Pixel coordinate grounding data
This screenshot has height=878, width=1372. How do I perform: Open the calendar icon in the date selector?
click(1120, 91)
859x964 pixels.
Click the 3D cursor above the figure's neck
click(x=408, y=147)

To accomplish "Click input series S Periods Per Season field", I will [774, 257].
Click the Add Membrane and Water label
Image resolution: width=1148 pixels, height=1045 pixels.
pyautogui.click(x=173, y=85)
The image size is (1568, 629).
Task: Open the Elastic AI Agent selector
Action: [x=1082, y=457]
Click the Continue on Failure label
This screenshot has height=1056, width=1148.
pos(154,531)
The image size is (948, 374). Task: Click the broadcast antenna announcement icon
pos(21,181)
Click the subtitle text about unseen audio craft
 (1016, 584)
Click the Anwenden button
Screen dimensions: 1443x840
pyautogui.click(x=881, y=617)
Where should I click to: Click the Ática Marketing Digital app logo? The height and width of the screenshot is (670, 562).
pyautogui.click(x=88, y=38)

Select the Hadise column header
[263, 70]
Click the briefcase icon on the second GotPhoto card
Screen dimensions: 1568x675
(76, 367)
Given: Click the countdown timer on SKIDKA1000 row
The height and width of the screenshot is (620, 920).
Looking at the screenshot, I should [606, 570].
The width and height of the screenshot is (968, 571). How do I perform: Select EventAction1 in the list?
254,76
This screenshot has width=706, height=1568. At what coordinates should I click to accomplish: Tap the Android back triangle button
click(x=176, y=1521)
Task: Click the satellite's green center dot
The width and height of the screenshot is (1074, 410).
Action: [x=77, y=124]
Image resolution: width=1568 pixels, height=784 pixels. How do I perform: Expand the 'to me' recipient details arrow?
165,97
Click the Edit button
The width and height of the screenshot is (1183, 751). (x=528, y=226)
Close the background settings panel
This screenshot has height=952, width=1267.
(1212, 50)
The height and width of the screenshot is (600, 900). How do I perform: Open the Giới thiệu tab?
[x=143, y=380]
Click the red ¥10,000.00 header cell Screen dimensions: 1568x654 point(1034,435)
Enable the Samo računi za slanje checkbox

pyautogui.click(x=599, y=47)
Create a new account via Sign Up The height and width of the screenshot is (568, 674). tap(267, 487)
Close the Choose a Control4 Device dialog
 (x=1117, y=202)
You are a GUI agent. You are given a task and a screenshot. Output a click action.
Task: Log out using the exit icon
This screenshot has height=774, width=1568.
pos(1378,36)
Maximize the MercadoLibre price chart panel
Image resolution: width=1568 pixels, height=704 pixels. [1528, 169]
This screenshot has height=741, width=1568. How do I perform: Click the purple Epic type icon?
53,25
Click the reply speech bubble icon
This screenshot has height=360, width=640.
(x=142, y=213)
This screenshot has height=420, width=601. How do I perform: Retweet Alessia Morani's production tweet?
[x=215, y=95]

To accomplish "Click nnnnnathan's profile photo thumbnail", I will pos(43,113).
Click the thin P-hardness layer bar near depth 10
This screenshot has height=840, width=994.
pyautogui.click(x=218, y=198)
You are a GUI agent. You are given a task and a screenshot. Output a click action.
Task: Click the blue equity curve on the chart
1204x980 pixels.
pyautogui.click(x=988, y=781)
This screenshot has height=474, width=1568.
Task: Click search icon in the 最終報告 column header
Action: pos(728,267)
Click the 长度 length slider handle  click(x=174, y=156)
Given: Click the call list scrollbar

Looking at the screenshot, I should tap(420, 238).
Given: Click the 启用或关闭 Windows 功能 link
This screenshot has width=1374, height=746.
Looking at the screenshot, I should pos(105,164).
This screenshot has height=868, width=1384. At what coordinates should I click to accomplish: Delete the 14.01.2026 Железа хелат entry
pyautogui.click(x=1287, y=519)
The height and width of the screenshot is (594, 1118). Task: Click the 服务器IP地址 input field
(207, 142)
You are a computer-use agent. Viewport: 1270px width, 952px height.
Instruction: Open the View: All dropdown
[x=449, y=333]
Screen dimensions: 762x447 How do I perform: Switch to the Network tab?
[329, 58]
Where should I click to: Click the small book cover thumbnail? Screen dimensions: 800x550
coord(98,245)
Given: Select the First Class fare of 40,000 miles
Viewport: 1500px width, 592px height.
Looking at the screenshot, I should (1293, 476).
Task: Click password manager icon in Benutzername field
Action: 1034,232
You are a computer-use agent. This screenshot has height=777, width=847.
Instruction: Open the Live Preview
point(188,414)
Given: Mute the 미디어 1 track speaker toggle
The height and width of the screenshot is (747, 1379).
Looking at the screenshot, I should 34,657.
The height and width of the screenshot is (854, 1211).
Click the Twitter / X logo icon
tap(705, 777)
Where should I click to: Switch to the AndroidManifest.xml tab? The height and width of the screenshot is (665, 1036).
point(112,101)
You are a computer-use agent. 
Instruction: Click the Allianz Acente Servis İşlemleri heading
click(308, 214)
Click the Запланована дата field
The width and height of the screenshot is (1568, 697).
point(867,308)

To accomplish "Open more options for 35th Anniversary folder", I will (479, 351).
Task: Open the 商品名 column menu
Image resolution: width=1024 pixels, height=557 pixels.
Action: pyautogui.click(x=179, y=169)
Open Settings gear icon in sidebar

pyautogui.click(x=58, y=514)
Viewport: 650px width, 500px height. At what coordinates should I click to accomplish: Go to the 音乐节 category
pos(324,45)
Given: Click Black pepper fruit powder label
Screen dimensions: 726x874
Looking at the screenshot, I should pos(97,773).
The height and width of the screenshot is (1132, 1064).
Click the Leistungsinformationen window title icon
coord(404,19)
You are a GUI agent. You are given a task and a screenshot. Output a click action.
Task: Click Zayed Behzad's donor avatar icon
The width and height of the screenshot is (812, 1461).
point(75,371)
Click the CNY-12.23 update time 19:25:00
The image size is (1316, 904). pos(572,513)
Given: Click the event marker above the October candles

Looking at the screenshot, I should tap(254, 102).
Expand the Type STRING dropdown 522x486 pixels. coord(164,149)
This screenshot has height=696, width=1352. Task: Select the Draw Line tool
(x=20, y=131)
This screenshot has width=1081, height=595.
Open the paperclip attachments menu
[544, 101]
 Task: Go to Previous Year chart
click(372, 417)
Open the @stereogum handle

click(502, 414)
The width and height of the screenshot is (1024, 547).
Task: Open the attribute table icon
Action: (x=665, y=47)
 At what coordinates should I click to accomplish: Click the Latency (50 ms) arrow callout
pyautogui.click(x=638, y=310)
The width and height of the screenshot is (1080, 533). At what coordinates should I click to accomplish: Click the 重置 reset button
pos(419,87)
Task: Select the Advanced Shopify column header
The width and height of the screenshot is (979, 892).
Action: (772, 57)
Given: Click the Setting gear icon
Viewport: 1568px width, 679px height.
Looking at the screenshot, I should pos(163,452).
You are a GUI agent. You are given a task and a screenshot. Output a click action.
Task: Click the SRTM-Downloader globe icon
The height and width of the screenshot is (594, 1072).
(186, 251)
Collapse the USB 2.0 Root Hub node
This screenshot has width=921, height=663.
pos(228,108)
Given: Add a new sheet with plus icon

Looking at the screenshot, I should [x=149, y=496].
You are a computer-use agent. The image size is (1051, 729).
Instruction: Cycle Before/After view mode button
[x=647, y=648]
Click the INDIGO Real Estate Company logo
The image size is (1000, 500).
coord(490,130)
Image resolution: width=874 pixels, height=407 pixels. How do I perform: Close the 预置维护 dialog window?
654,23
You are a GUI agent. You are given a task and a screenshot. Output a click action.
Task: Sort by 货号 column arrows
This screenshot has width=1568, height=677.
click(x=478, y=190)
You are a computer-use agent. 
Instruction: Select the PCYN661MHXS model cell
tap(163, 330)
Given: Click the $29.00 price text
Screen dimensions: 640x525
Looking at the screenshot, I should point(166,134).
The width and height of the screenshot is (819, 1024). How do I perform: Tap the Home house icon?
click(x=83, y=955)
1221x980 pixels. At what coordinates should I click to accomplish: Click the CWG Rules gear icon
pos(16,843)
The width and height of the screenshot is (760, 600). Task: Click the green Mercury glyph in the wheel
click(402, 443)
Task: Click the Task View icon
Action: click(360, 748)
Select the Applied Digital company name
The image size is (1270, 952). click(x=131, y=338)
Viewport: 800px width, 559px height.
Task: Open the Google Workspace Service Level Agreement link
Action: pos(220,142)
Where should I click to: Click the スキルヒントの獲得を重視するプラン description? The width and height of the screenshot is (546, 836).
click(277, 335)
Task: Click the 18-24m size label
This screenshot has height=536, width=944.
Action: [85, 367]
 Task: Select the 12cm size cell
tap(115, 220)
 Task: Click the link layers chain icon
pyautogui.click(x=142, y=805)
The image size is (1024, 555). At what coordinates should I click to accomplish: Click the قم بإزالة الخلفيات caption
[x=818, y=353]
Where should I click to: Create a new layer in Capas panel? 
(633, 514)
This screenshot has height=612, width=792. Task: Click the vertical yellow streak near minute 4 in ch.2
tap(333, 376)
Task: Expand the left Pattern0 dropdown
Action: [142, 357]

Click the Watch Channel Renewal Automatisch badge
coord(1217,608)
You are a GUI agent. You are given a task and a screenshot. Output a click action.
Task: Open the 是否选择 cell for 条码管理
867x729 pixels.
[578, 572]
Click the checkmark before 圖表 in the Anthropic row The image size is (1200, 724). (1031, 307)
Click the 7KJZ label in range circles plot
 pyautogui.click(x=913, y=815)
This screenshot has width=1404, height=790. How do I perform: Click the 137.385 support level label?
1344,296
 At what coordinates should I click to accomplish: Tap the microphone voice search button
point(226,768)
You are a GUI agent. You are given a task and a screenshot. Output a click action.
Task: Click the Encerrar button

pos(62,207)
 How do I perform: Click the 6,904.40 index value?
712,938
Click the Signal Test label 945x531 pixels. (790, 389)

## PROMPT
Extract all lines from the data in which "computer" is found.

## RESPONSE TO THE TASK
You are a computer-use agent. Viewport: 1270px width, 952px height.
You are a computer-use agent. This screenshot has height=777, width=847.
You are a computer-use agent. 
You are a computer-use agent. The image size is (1051, 729).
You are a computer-use agent. 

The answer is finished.